======== Information given ========

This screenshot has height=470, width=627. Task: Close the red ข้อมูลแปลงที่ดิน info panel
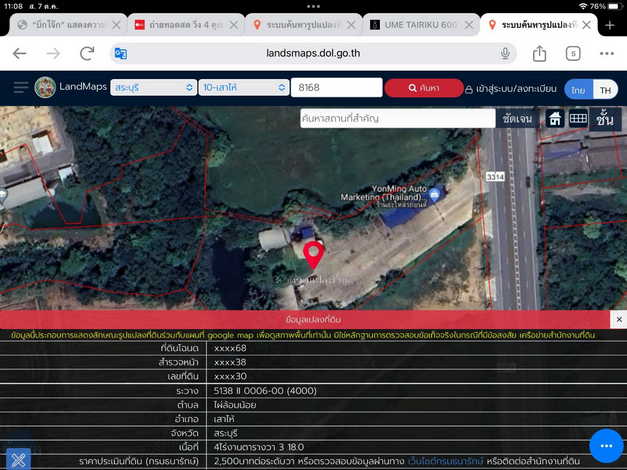tap(619, 319)
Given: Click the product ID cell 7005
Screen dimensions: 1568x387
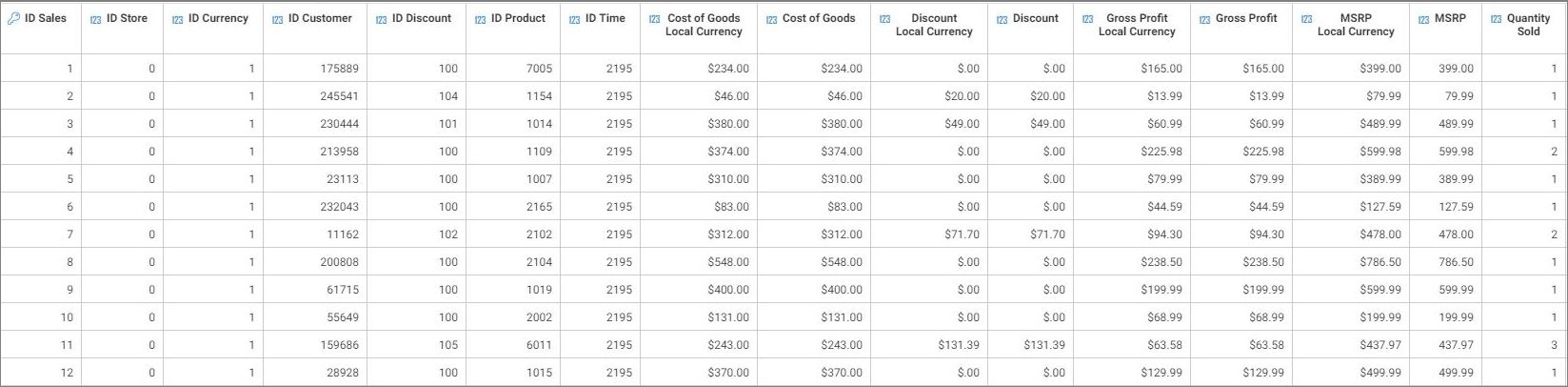Looking at the screenshot, I should coord(539,69).
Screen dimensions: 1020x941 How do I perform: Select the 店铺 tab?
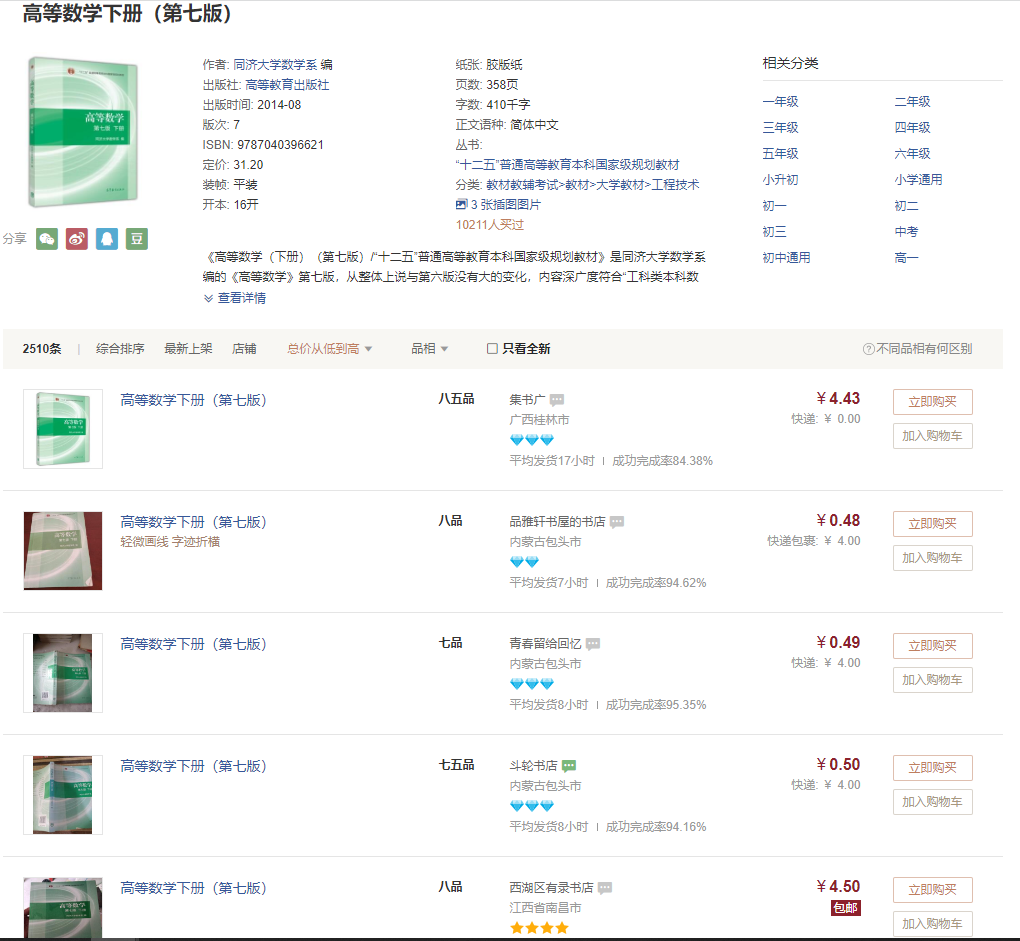(245, 347)
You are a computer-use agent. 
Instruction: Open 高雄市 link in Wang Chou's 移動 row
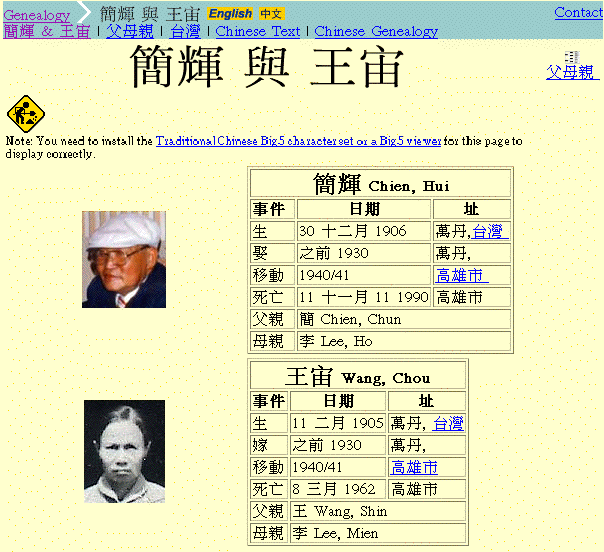414,468
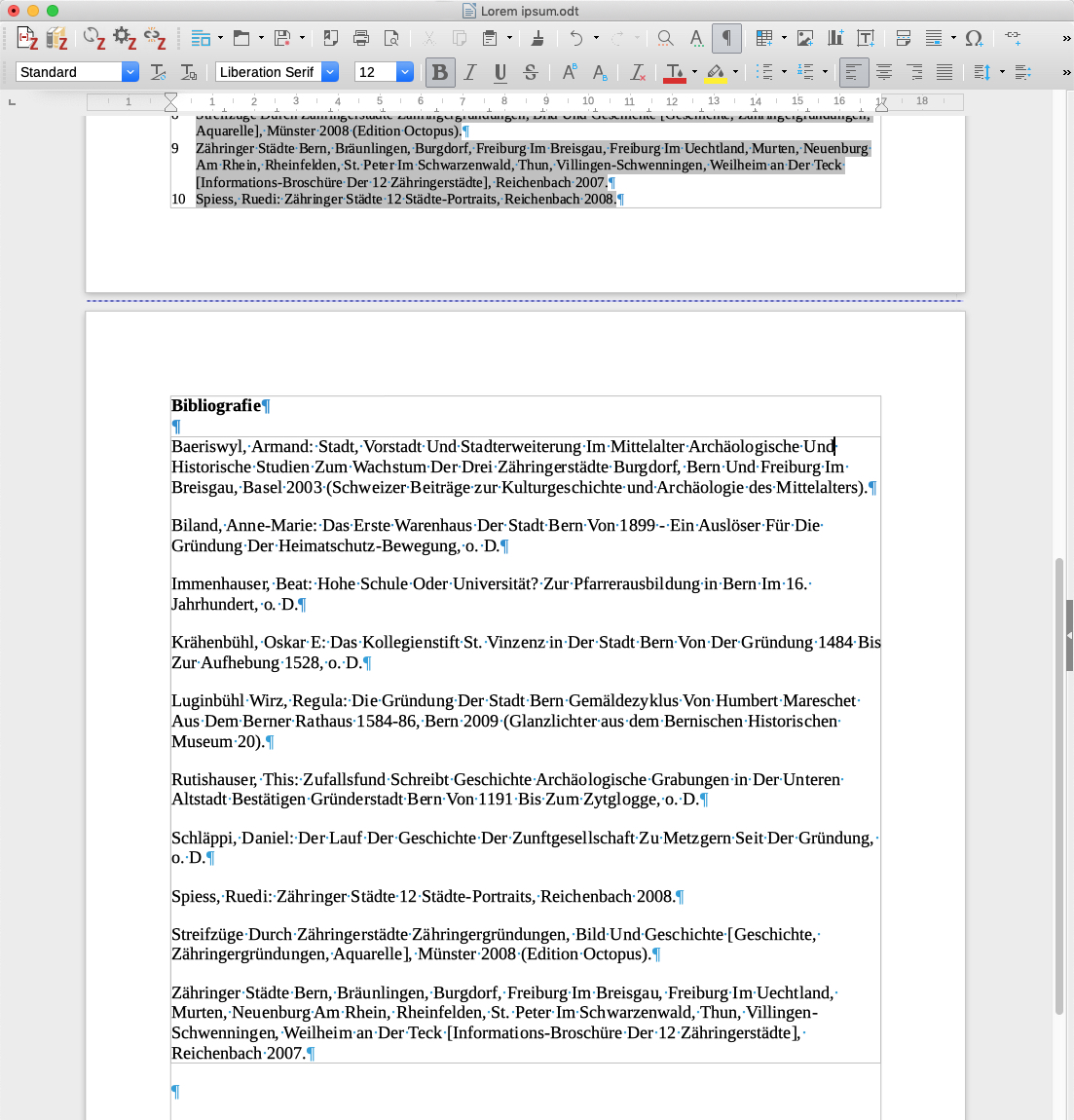The height and width of the screenshot is (1120, 1074).
Task: Insert a special character using Omega icon
Action: coord(974,38)
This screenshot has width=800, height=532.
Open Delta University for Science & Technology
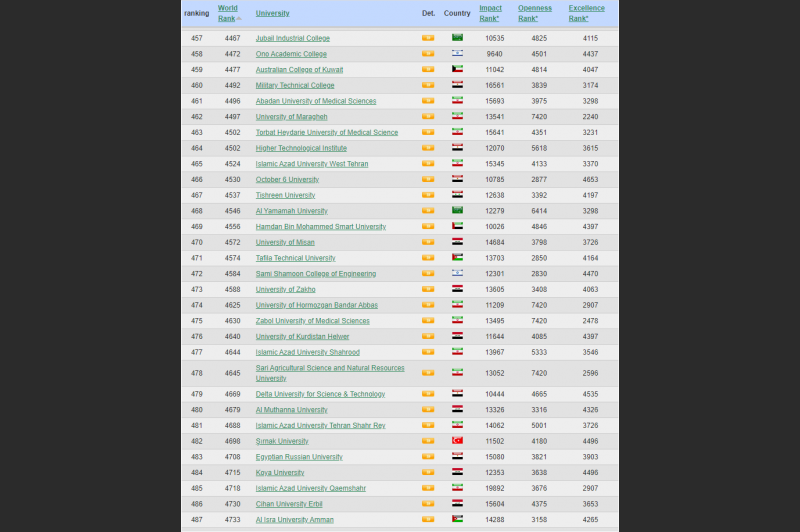point(320,394)
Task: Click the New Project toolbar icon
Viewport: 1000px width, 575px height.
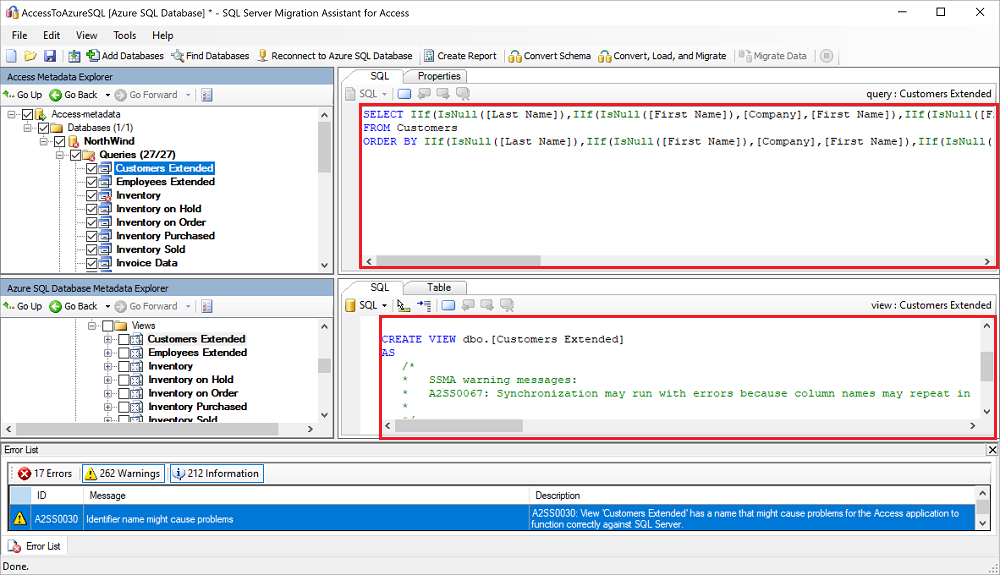Action: coord(12,56)
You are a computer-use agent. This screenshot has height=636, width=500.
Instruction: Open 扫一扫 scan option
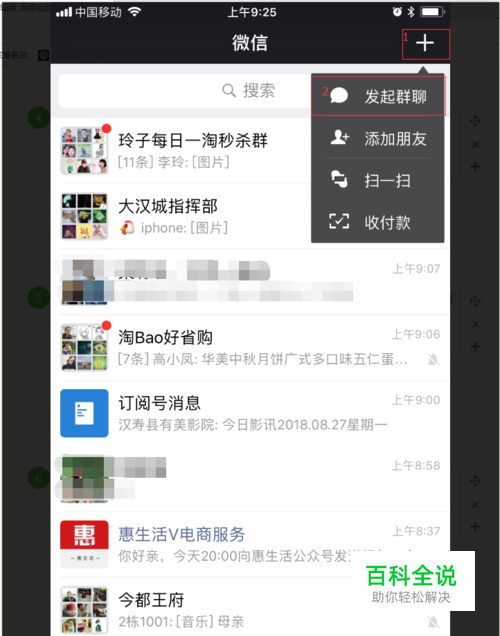378,180
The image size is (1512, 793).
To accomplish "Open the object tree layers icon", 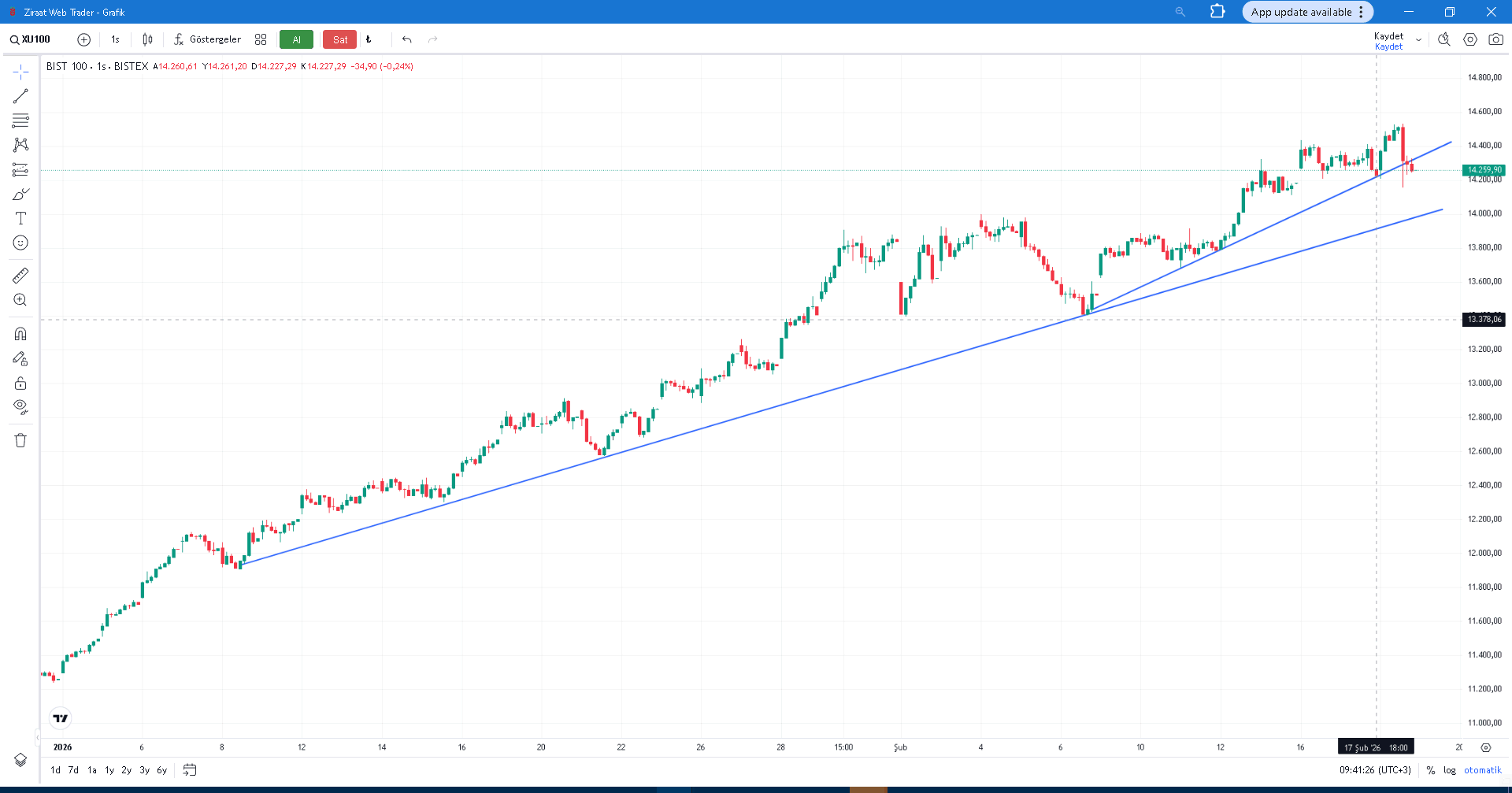I will coord(20,760).
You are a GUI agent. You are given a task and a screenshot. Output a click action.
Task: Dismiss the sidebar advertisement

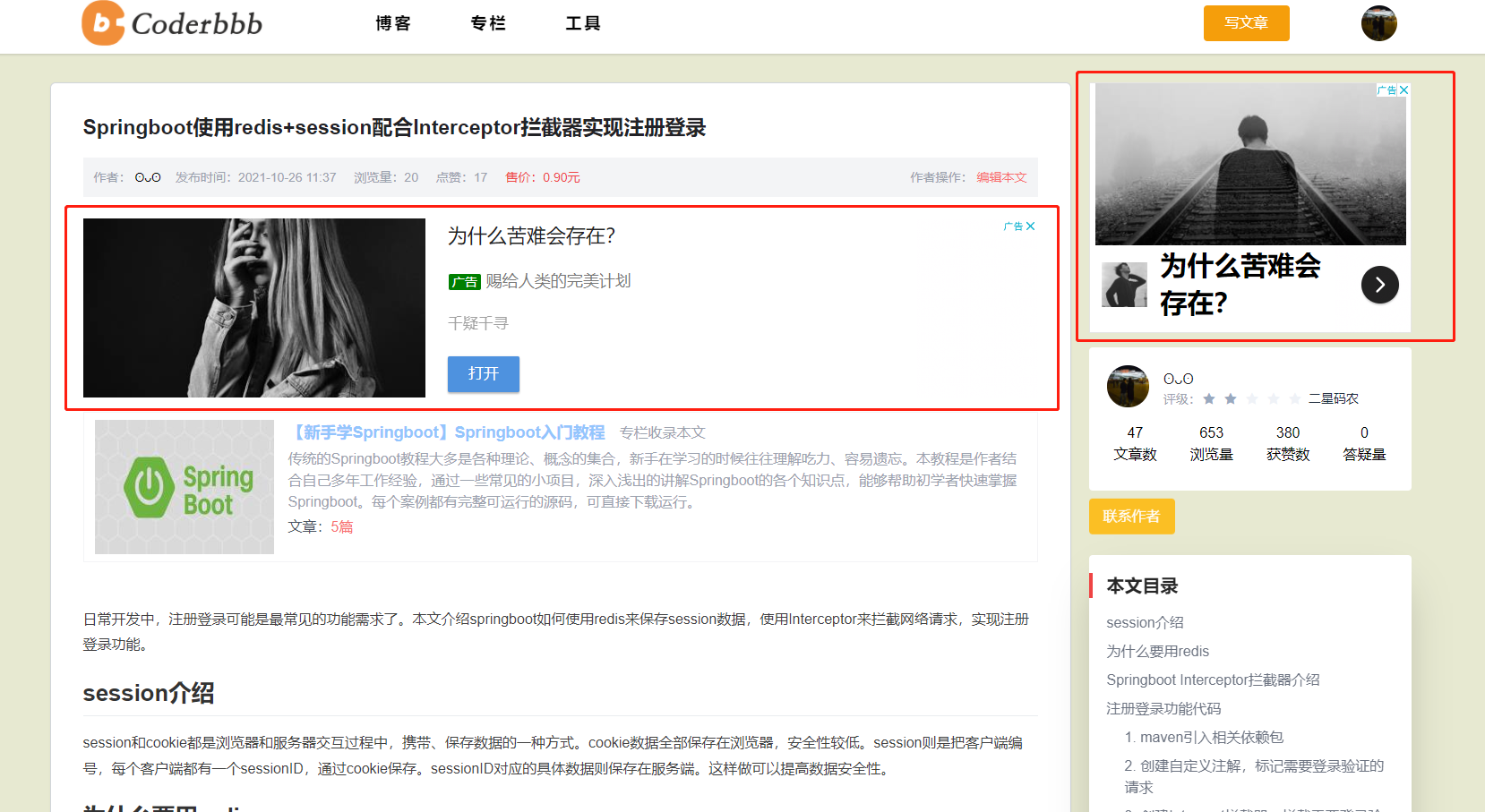tap(1404, 90)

========

▸ The problem
Starting at the beginning of the rows and ending with the line that contains "Action: coord(12,56)", copy every line word for word, leaving the pictures out.

▸ Result below
This screenshot has height=470, width=627. Task: Close the red ข้อมูลแปลงที่ดิน info panel
tap(619, 319)
Given: Click the product ID cell 7005
Screen dimensions: 1568x387
Looking at the screenshot, I should coord(539,69).
Screen dimensions: 1020x941 How do I perform: Select the 店铺 tab?
(245, 347)
You are a computer-use agent. 
Instruction: Open 高雄市 link in Wang Chou's 移動 row
414,468
The height and width of the screenshot is (1120, 1074).
Task: Insert a special character using Omega icon
Action: coord(974,38)
This screenshot has width=800, height=532.
Open Delta University for Science & Technology
point(320,394)
Task: Click the New Project toolbar icon
Viewport: 1000px width, 575px height.
Action: coord(12,56)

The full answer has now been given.